Extract - Retab Docs

Introduction

The extractions.create method in Retab’s document processing pipeline uses AI models to extract structured data from any document based on a provided JSON schema. This endpoint is ideal for automating data extraction tasks, such as pulling key information from invoices, forms, receipts, images, or scanned documents, for use in workflows like data entry automation, analytics, or integration with databases and applications. The typical extraction workflow follows these steps:

Schema Definition: Define a JSON schema that describes the structure of the data you want to extract.
Extraction: Call client.extractions.create(...) to process the document and retrieve structured data.
Validation & Usage: Validate the extracted data (optionally using likelihood scores) and integrate it into your application.
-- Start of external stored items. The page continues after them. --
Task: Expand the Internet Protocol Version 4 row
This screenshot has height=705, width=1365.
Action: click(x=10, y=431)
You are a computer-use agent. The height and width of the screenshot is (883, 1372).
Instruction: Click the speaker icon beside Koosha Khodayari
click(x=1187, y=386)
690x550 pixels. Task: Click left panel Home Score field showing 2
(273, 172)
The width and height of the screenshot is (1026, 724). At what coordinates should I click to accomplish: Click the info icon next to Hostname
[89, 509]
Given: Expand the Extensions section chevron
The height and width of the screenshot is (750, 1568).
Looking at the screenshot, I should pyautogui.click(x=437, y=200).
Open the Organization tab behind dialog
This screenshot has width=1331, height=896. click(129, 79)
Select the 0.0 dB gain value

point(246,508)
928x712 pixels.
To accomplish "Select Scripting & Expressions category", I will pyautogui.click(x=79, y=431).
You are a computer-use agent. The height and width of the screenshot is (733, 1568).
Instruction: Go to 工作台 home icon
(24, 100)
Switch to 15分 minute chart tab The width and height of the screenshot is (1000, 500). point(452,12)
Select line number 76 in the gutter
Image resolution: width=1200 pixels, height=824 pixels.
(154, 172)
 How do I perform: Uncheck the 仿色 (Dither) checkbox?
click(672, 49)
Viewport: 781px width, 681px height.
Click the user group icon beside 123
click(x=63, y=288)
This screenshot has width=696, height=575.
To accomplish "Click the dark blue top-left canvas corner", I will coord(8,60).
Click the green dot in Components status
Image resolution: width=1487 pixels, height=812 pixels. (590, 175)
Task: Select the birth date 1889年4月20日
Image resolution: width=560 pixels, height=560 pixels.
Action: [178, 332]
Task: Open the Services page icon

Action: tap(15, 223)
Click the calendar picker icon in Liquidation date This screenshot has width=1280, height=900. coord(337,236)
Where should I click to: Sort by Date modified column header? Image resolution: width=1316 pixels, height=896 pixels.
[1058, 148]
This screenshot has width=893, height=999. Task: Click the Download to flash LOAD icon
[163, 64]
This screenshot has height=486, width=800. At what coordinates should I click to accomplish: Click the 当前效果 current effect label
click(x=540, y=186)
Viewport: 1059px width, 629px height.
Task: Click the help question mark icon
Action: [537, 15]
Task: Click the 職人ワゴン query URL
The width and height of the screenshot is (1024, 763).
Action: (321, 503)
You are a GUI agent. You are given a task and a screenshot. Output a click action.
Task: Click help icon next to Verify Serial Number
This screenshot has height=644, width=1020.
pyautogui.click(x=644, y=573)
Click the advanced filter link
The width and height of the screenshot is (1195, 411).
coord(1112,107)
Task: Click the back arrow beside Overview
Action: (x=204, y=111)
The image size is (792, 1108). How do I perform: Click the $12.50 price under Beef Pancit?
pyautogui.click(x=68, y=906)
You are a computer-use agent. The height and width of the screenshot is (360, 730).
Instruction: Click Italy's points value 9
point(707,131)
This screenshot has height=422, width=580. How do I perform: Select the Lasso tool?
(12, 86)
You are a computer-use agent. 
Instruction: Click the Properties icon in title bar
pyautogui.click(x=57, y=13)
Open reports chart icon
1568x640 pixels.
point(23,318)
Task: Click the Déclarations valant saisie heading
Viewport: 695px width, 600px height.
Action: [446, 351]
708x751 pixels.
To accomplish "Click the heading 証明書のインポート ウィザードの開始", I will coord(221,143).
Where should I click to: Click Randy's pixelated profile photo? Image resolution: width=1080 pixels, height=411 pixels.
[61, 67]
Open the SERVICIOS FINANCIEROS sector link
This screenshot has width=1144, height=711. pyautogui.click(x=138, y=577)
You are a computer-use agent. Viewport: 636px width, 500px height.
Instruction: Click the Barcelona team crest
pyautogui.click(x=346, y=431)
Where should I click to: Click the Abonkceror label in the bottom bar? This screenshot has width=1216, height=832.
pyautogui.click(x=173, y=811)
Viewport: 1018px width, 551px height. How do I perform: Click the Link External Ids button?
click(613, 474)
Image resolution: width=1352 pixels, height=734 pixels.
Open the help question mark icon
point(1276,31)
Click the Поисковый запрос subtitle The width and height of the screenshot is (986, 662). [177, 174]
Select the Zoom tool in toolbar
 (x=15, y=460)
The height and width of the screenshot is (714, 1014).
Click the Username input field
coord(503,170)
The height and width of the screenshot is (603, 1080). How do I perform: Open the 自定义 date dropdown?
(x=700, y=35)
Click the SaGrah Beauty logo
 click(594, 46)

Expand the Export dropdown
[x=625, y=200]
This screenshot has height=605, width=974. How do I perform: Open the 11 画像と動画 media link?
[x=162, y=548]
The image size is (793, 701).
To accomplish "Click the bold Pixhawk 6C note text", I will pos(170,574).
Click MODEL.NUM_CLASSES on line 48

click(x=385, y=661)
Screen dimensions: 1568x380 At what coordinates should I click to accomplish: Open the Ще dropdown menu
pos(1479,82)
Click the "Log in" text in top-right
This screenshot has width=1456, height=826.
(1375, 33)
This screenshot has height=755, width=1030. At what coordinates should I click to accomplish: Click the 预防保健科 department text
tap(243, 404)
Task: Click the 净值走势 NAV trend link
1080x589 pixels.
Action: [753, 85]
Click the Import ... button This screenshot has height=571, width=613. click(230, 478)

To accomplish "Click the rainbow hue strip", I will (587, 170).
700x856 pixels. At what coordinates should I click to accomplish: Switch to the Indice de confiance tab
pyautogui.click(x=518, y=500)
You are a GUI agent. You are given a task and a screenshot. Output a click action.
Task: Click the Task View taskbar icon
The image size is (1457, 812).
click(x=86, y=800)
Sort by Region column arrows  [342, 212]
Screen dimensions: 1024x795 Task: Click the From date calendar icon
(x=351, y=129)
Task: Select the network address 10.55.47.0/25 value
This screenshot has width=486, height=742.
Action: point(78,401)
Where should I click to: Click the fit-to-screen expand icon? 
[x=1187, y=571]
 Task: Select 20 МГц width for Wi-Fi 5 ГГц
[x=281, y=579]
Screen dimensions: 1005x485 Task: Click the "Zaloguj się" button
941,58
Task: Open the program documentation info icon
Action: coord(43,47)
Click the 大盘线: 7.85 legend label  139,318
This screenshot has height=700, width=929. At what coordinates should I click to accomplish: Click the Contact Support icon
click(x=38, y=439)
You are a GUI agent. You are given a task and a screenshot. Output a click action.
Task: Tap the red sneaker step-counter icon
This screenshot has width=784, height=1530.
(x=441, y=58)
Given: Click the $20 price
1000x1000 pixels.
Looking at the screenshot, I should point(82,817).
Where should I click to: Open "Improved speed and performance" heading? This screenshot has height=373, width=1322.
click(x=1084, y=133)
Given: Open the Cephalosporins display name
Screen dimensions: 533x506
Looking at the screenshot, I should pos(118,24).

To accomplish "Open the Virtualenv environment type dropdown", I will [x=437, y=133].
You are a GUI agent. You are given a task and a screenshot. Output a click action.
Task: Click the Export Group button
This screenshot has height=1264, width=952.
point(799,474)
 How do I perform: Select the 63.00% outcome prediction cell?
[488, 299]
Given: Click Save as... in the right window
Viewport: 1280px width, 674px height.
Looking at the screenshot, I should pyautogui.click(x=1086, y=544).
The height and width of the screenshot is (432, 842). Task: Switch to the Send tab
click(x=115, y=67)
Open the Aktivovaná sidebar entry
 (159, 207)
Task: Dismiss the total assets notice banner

The SDKs already help here:

Python parses message.parsed against the JSON schema you pass in
Node accepts a JSON schema object, a schema file path, or a zod schema directly

You can still add your own application-level validation if you want stricter business rules. Unlike the parse method that focuses on raw text extraction, extract provides:

Structured Output: Data extracted directly into JSON format matching your schema.
AI-Powered Inference: Handles complex layouts, handwritten text, and contextual understanding.
Modality Support: Works with text, images, or native document formats.
Consensus Mode: Optional multi-run consensus for higher accuracy on ambiguous documents.
Likelihood Scores: Provides likelihood scores for each extracted field.
Batch Processing Ready: Efficient for high-volume extraction tasks.

Extract API

ExtractionRequest

Show properties

document

string | object

required

The document to extract from. Can be a file path (string), or an object with filename (string) and url (string, e.g., base64-encoded data).

model

string

required

The AI model to use for extraction. Examples: retab-small for balanced accuracy and speed.

json_schema

object

required

The JSON schema defining the structure of the extracted data. Includes properties, required fields, and optional X-SystemPrompt for custom instructions.

image_resolution_dpi

integer

default:"192"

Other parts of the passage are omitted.